### EXERCISE
First find the line with "Instruction: Select the" in the entries below, then set down exactly every line through the line with "Open the request Settings tab", that line included.

Saved entries:
= Beginning of Section =
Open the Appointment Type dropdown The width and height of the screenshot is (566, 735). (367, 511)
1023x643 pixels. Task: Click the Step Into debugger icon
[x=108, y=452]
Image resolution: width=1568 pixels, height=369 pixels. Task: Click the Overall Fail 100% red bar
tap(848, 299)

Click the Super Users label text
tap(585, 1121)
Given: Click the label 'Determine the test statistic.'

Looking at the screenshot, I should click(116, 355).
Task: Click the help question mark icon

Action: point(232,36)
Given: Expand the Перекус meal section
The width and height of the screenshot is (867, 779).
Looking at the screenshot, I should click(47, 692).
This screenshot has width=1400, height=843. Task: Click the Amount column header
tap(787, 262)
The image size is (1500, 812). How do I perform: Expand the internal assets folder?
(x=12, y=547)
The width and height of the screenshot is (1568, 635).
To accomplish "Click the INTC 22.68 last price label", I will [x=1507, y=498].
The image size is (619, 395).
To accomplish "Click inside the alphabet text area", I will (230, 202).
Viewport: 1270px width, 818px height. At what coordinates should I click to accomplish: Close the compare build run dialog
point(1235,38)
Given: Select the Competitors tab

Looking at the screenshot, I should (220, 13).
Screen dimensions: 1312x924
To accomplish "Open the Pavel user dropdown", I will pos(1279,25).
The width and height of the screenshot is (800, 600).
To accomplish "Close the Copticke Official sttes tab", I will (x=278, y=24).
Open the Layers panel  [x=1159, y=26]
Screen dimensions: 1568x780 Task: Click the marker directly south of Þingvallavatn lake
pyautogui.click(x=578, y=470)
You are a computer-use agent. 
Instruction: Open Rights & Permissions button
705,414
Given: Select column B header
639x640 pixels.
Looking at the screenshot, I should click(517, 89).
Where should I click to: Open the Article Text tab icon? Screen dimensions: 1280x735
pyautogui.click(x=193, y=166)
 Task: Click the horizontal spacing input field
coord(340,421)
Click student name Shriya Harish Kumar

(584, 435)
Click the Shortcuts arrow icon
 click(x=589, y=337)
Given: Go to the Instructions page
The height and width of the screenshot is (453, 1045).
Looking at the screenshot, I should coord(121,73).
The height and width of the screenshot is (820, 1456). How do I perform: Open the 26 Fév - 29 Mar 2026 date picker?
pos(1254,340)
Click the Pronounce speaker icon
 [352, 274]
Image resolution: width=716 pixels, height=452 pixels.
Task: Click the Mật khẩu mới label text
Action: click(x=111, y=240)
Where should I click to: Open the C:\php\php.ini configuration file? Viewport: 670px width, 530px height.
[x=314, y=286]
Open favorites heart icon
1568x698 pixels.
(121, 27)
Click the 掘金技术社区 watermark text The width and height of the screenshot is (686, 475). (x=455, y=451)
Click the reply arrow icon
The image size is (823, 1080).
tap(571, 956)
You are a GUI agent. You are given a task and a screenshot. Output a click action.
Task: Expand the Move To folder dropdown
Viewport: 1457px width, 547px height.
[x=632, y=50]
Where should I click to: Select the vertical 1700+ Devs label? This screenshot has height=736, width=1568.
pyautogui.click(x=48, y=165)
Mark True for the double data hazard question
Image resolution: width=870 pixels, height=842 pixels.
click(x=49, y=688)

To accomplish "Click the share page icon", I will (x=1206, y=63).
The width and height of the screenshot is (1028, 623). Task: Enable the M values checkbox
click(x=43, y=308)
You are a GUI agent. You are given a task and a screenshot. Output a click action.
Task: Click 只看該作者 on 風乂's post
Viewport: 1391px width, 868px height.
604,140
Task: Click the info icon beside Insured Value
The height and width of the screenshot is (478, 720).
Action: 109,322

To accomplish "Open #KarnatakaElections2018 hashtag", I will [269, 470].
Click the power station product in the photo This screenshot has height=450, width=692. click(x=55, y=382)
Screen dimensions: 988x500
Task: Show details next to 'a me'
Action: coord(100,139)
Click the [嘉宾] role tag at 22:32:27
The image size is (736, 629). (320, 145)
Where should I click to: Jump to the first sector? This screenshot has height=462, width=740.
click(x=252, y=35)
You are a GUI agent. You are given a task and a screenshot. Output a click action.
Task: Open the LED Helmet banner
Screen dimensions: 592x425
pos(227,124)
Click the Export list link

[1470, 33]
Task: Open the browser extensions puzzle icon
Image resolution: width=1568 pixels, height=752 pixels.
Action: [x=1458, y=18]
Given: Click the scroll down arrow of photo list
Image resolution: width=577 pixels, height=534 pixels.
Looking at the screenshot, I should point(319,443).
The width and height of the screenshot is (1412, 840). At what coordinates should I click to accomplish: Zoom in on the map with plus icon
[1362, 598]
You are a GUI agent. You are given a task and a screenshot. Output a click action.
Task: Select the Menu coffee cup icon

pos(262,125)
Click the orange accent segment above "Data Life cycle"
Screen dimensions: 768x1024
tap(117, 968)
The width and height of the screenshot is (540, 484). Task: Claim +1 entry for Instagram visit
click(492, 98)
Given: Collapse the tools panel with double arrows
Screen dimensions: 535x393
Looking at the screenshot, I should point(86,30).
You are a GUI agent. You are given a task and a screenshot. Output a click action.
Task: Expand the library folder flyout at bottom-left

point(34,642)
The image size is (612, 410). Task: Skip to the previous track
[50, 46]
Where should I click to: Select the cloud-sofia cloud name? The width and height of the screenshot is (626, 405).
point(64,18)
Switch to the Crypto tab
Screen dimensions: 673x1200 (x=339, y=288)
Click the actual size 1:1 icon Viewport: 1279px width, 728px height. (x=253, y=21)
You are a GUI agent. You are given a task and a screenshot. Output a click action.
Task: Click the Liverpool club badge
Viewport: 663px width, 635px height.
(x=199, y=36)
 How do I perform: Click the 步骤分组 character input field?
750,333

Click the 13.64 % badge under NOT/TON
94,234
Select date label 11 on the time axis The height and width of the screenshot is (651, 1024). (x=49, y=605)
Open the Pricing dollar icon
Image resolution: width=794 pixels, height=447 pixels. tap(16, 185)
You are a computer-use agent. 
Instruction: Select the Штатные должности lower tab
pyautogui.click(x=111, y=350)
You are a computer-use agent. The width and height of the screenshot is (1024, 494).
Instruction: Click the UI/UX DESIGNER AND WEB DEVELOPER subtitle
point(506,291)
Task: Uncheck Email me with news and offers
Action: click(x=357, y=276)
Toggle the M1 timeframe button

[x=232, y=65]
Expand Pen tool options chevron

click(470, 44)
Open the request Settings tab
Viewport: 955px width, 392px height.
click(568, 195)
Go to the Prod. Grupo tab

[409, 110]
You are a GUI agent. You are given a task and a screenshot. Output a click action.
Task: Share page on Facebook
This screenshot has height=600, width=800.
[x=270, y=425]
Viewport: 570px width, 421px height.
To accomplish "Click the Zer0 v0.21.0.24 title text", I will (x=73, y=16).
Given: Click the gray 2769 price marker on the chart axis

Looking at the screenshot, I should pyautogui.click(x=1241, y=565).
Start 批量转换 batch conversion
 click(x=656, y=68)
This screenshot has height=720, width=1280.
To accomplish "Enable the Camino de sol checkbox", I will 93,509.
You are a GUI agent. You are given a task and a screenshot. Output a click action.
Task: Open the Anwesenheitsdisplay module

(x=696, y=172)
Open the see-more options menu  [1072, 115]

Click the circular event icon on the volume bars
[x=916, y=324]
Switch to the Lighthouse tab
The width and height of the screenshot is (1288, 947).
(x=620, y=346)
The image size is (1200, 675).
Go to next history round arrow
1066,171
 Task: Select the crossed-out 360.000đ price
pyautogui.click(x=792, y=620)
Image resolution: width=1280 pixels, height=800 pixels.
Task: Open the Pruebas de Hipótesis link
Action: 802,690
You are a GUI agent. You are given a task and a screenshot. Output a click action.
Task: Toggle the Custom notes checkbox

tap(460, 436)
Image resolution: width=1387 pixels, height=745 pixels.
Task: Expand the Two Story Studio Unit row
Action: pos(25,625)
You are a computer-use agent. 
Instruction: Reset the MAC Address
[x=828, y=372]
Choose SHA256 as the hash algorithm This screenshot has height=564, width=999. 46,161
= End of Section =
### YOUR SOLUTION
Instruction: Select the Штатные должности lower tab
pyautogui.click(x=111, y=350)
You are a computer-use agent. The width and height of the screenshot is (1024, 494).
Instruction: Click the UI/UX DESIGNER AND WEB DEVELOPER subtitle
point(506,291)
Task: Uncheck Email me with news and offers
Action: click(x=357, y=276)
Toggle the M1 timeframe button

[x=232, y=65]
Expand Pen tool options chevron

click(470, 44)
Open the request Settings tab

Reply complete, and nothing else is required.